- Written task
Extract the stretch of the listing from the line containing "Click the insert image icon" through the line containing "Image resolution: width=1312", copying each line verbatim and omitting the pictures.

* Start Information shown *

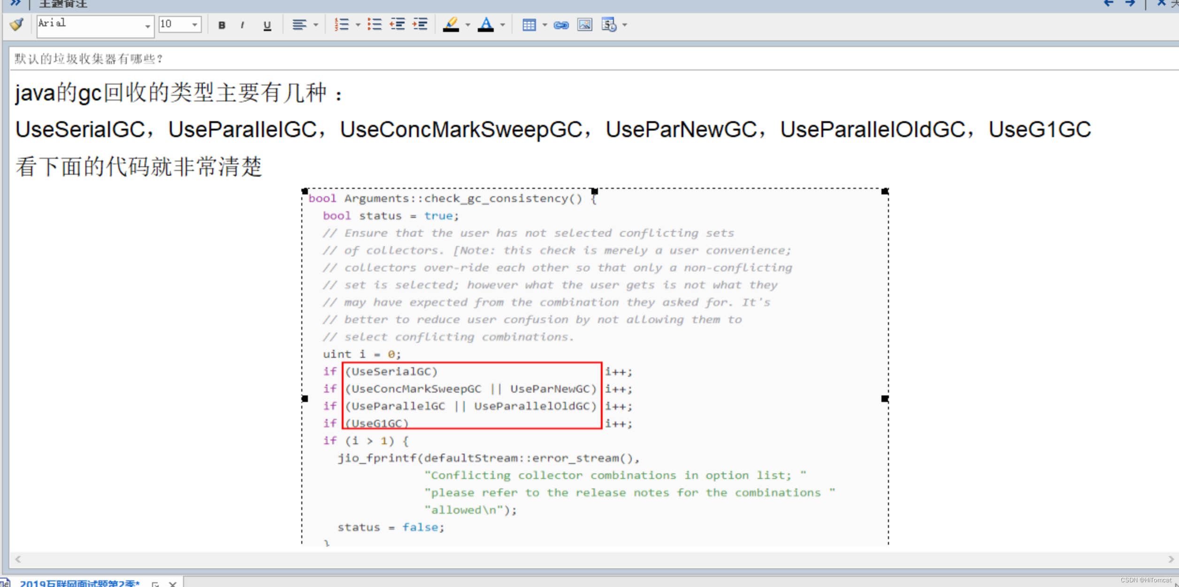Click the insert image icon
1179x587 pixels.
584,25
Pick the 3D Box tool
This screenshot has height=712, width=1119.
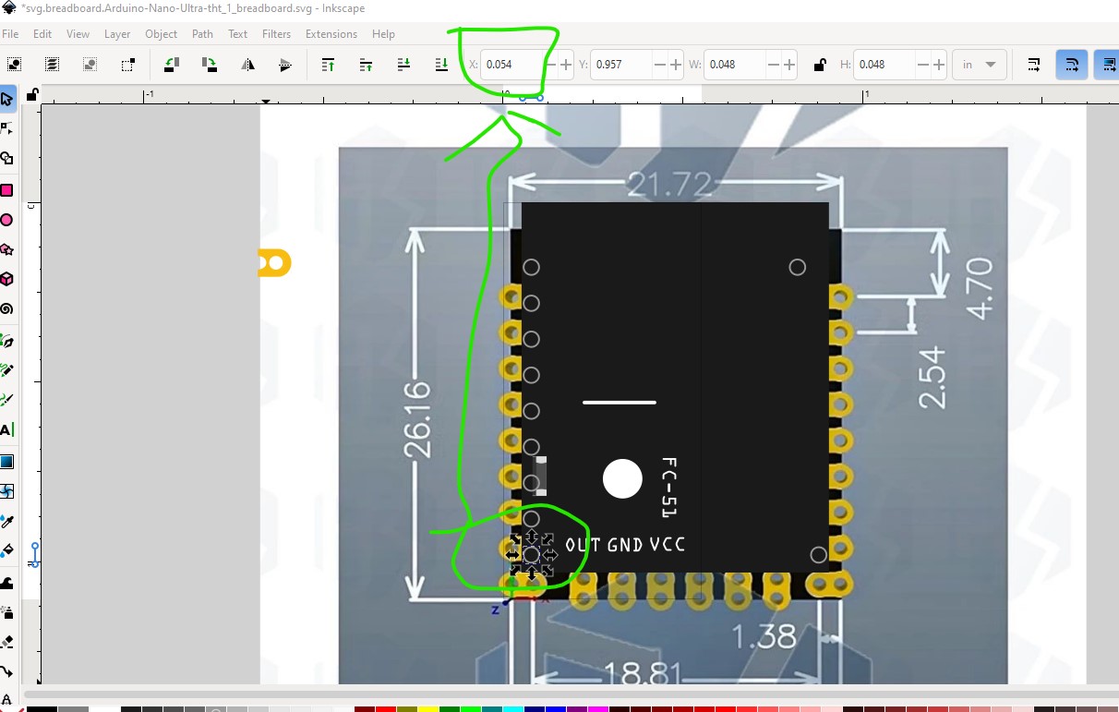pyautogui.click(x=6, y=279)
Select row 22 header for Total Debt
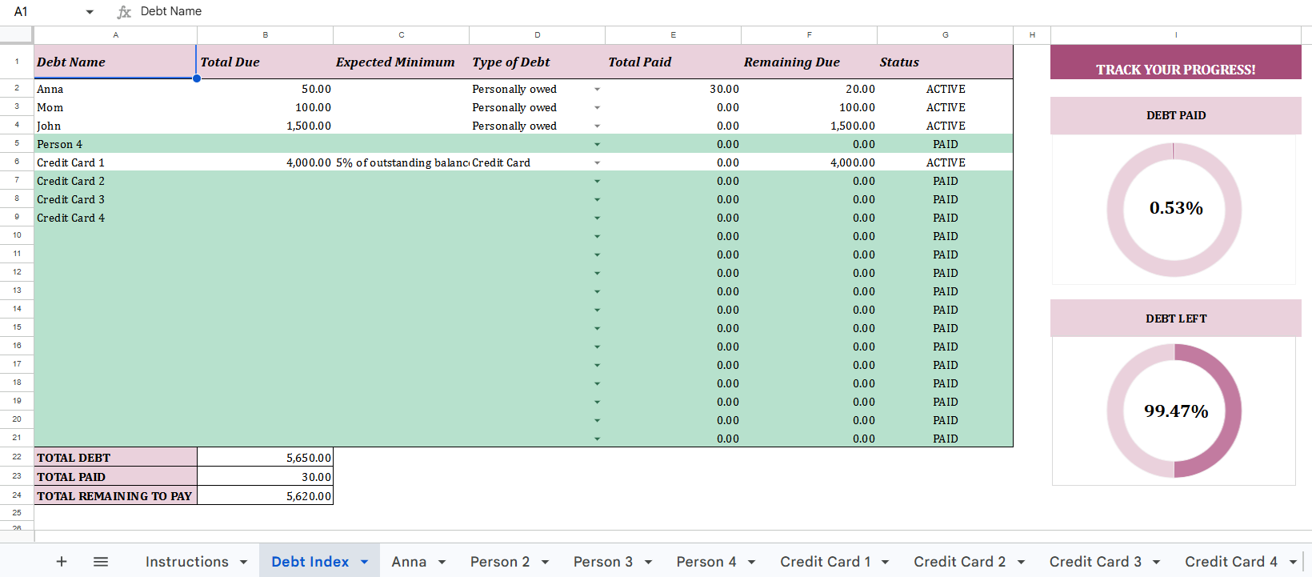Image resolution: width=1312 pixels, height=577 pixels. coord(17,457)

* End Information shown *
* Start Information shown *

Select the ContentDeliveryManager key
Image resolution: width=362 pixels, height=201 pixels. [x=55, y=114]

* End Information shown *

- Output of the exercise
Click the insert image icon
1179x587 pixels.
584,25
Pick the 3D Box tool
This screenshot has height=712, width=1119.
pyautogui.click(x=6, y=279)
Select row 22 header for Total Debt
Image resolution: width=1312 pixels, height=577 pixels. coord(17,457)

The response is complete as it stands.